Ave Maria e Pai Nosso

Com Santo Anjo do Senhor, aquela alegria mágica das orações não esquecidas, e o rito completo que abraça o tempo de ser/ter relação direta. Vejo teu nome. O calor das preces, com a doce presença presente de teus olhos castanhos impregnados de doçura esperta. Obrigada. Hoje amoleci por dentro a memória de te querer. Foi uma linha, duas linhas, foi só tua distração… Estás atravessando outra luz, sério e concentrado. Eu sigo distraída, os mosquitos me inquietam, a chuva me salva, a música entra… Danço contigo bem apertado como se o tempo, o nosso, fosse agora, apenas embalo e perfume. Não és tu, nem eu mas a dança e a música… Eu me afasto. E nos vejo iluminados. Tenho que descer e chegar na realidade, mas ninguém diz meu nome como tu falas…Vou voltar para as cobertas! Ah! pensar em ti me faz bem…Volta logo!
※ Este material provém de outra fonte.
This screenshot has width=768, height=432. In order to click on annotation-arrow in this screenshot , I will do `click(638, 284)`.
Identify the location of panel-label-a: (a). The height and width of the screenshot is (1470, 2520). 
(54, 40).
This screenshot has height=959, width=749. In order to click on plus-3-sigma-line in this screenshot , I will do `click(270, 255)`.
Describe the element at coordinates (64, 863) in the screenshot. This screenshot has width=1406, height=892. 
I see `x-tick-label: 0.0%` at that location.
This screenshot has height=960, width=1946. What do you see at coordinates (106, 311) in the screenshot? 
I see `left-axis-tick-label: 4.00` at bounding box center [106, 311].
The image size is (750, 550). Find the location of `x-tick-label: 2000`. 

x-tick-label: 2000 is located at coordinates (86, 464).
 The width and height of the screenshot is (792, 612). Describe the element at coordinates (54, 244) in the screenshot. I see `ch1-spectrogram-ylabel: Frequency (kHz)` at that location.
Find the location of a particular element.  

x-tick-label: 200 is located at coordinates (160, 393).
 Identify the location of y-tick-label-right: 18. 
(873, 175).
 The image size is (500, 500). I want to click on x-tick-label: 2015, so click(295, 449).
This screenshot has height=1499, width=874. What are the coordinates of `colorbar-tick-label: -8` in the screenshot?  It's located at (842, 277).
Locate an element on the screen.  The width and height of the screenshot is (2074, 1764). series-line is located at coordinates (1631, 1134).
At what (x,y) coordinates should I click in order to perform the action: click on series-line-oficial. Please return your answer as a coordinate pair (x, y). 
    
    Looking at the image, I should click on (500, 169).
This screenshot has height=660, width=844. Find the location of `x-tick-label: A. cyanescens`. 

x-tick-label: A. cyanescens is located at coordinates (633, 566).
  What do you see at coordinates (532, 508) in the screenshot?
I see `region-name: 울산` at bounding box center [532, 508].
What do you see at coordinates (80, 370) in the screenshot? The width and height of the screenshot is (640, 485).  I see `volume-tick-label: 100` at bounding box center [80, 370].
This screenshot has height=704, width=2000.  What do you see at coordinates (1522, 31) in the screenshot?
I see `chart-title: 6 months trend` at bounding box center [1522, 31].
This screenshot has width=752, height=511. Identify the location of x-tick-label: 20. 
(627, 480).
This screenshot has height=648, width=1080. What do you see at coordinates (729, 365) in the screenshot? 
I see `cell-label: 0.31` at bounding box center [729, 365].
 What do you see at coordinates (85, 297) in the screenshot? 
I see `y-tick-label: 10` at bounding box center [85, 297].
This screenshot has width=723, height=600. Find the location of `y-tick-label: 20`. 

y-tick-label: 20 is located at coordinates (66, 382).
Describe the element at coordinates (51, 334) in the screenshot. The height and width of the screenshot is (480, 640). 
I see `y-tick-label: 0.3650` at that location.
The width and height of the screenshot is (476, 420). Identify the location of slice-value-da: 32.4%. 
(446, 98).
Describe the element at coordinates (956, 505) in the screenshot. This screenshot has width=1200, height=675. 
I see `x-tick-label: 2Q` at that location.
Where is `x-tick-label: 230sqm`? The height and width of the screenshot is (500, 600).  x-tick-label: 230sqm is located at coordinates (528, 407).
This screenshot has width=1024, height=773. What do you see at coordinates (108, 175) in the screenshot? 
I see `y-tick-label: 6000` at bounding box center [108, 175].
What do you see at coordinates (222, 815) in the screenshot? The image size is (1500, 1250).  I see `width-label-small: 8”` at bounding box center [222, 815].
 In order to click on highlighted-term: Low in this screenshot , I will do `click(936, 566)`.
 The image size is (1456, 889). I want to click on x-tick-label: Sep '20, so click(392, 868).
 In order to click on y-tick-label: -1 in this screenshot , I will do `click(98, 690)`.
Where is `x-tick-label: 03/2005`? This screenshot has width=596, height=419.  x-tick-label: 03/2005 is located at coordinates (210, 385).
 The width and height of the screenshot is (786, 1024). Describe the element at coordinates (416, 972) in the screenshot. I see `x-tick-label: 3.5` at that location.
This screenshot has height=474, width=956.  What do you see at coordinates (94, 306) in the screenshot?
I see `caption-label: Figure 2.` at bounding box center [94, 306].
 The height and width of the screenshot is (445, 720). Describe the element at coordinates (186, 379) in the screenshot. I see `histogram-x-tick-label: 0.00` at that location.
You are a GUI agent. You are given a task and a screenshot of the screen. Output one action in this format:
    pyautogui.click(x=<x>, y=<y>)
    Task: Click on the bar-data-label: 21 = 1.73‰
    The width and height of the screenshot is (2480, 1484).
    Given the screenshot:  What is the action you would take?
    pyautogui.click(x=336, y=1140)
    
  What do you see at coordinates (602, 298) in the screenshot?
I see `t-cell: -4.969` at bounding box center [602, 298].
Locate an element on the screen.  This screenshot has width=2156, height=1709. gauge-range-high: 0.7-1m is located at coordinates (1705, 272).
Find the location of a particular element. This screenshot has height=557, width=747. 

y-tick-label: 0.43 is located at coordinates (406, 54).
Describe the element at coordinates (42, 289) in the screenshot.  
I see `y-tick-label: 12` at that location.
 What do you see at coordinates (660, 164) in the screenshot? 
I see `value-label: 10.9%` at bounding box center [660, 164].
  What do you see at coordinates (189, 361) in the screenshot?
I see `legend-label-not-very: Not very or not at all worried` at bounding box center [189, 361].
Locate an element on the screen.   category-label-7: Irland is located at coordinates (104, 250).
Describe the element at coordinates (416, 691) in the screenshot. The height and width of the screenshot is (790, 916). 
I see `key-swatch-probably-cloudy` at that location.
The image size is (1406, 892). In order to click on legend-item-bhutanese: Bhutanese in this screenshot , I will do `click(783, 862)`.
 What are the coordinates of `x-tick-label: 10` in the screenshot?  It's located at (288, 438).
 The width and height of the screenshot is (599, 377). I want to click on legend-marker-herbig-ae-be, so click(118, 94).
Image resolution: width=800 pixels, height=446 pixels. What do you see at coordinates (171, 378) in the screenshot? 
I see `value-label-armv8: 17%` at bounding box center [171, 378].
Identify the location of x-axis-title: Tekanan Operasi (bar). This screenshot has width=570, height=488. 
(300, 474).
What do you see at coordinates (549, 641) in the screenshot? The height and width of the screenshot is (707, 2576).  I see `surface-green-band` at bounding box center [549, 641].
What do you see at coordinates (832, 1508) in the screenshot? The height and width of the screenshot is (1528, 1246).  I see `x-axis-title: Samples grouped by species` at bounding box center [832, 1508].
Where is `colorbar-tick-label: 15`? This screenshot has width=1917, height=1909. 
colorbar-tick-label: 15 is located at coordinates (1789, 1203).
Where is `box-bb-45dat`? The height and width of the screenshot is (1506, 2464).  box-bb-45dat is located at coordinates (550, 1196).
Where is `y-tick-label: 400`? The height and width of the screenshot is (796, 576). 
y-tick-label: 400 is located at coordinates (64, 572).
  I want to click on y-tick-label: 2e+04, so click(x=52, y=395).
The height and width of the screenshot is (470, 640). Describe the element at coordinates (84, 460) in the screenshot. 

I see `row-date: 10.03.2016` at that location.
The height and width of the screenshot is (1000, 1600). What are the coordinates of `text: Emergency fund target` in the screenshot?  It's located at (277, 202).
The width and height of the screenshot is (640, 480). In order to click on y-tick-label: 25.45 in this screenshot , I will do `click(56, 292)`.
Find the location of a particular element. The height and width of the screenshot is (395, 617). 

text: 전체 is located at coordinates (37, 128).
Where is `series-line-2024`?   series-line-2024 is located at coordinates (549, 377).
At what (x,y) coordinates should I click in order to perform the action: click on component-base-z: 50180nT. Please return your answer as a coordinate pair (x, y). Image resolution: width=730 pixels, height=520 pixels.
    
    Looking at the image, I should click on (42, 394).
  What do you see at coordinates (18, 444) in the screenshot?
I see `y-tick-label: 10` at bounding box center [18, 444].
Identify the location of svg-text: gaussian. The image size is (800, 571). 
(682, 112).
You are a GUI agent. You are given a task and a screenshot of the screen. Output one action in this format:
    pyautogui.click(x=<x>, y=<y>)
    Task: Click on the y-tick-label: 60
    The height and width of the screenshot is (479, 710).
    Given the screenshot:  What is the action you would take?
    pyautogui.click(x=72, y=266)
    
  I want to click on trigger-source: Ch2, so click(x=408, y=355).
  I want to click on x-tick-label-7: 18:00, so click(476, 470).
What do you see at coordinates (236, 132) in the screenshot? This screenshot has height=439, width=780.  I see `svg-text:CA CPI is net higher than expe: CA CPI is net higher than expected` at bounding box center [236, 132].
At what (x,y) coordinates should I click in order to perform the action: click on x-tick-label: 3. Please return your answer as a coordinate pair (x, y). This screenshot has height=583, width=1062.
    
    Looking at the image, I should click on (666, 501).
Elizabeth M.B. Mattos – junho de 2024 – Torres

GANCHOS

  1. saudade do sono – daquele sono possível em horas improváveis – do cansaço feliz / daquele muito fazer e tanto dizer, fazer acontecer e adormecer… dormir muito / bastante não assim aos solavancos.
  2. ilusão tenho de felicidade / alegria posta a cada refeição, lição feita, brincadeira acabada. livro lido, ordem na gaveta, caixas e caixas com papel – segredo, o colorido feliz.
  3. não é porque sou / tenho natureza feliz, nada disso. sou / era feliz porque a ilusão me dizia: depois do sono, tenho um dia, outro, mais outro, e anos, e tantos anos que na corrida do tempo a passar, o tempo a ser galgado e vencido é / seria maior. sem ponto. esquecer a pontuação é uma das loucuras de hoje, entre tantas as que cometo. Elizabeth M.B. Mattos – junho de 2024 – Torres outra vez com chuva, tanta chuva, que a calçada desaparece, e chove…chove…chove outra vez, tanto!